Dewan Kehakiman pada masa pemerintahan Belanda berdiri pada tanggal 21 Januari 1870. Tanggal 24 Juni 1620, Belanda mendirikan sebuah badan yang disebut Collegie van Schepenen artinya Dewan Pemulihan Keamanan, yang menjamin keamanan serta diberi kuasa untuk mengadili perkara pidana ataupun perdata. Anggota-anggota yang duduk dalam Collegie ini terdiri para pegawai Kompeni dan masyarakat Belanda lainnya. Pembentukan ini didasarkan atas dapat direbutnya Jayakarta dari tangan Pangeran Jayakarta oleh Jan Pieterszoon Coen pada tanggal 30 Mei 1619. Hukuman-hukuman yang diputuskan oleh Collegie kemudian dikirimkan kepada Gubernur Jendral untuk dimintakan persetujuannya, barulah hukuman bisa dilaksanakan.

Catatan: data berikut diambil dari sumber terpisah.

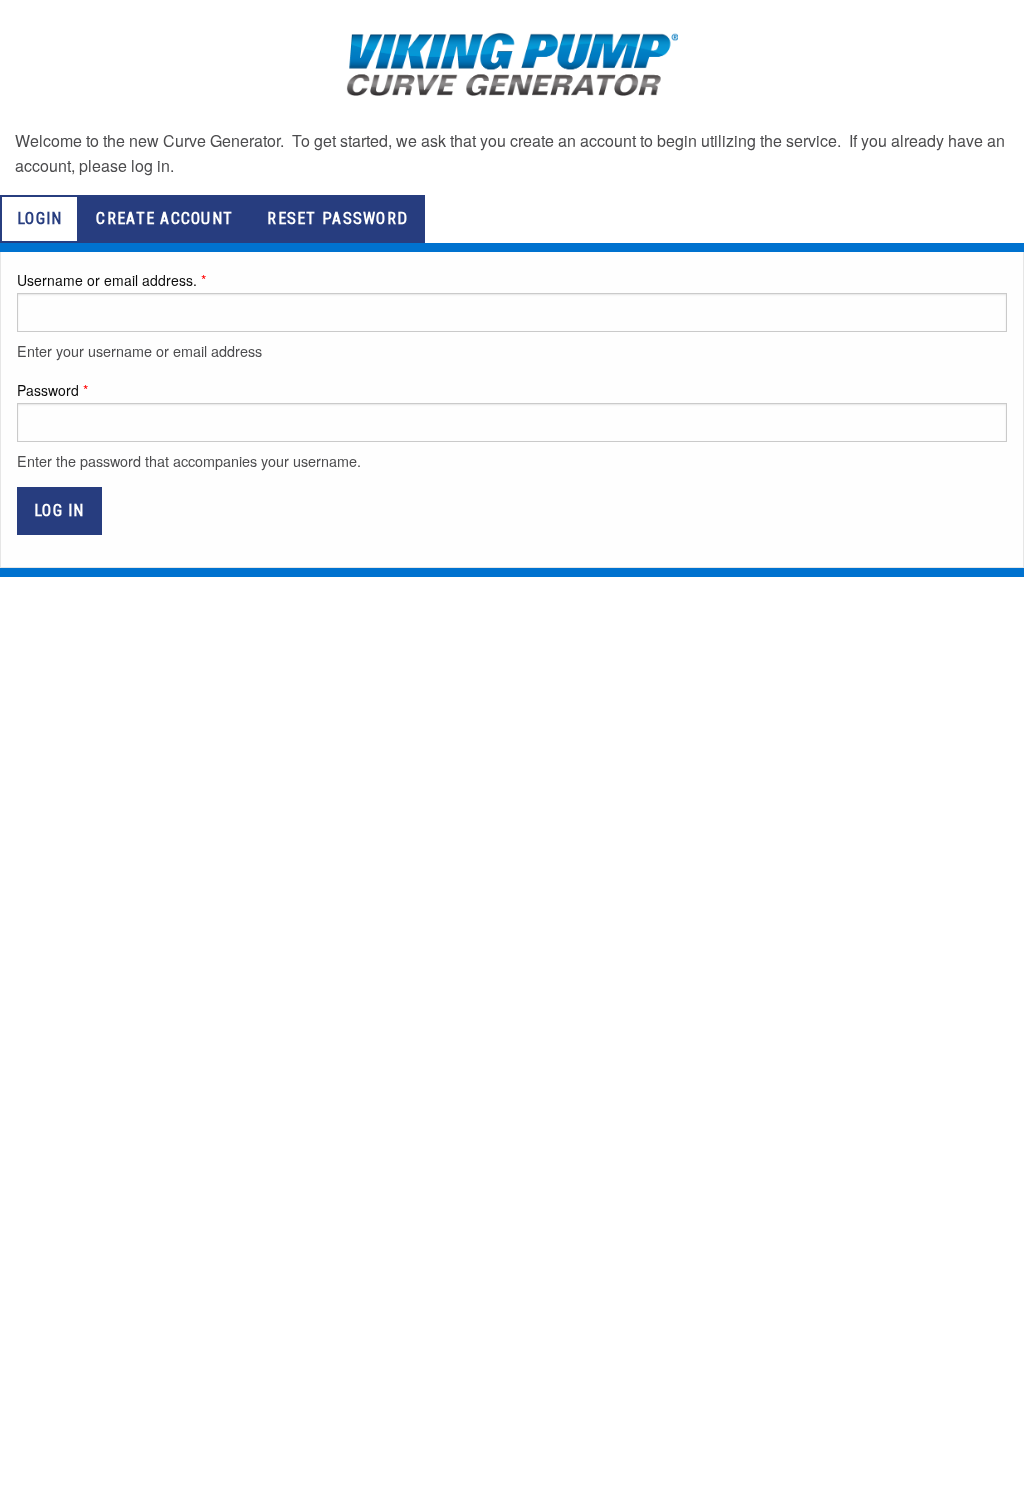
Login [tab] (39, 218)
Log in (59, 510)
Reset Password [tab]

Dewan Kehakiman atau Raadvan justitie sendiri didirikan pada tahun 1620 yang berkantor di gedung Stadhuis. Tugas Dewan ini adalah menyelesaikan masalah hukuman yang telah diputuskan oleh Collegie van Schepenen (Dewan Pemulihan Keamanan). Apabila hukuman ini dirasakan melampaui batas, terdakwa boleh mengajukan keberatannya kepada Dewan Kehakiman. Pada awalnya gedung Stadhuis digunakan oleh seluruh aparat Pemerintahan Belanda (VOC), seperti Gubernur Jendral, Collegie van Huweliyk Zaken, Raad van justitie dan para Pendidik Agama Kristen. Hampir seluruh kegiatan pemerintahan termasuk ekonomi, keamanan dan pendidikan serta agama dipusatkan di sini.

Pada tanggal 10 September 1798 dengan SK Pemerintah, maka Dewan Kehakiman menjadi Ordinaris Raad Van justitie Binnen het Casteel Batavia (Dewan Kehakiman pada Benteng Batavia). Dari nama inilah akhirnya disingkat menjadi Raad Van justitie yang mempunyai tugas dan wewenang mengenai masalah pidana dan perdata untuk seluruh wilayah Hindia Belanda (Indonesia).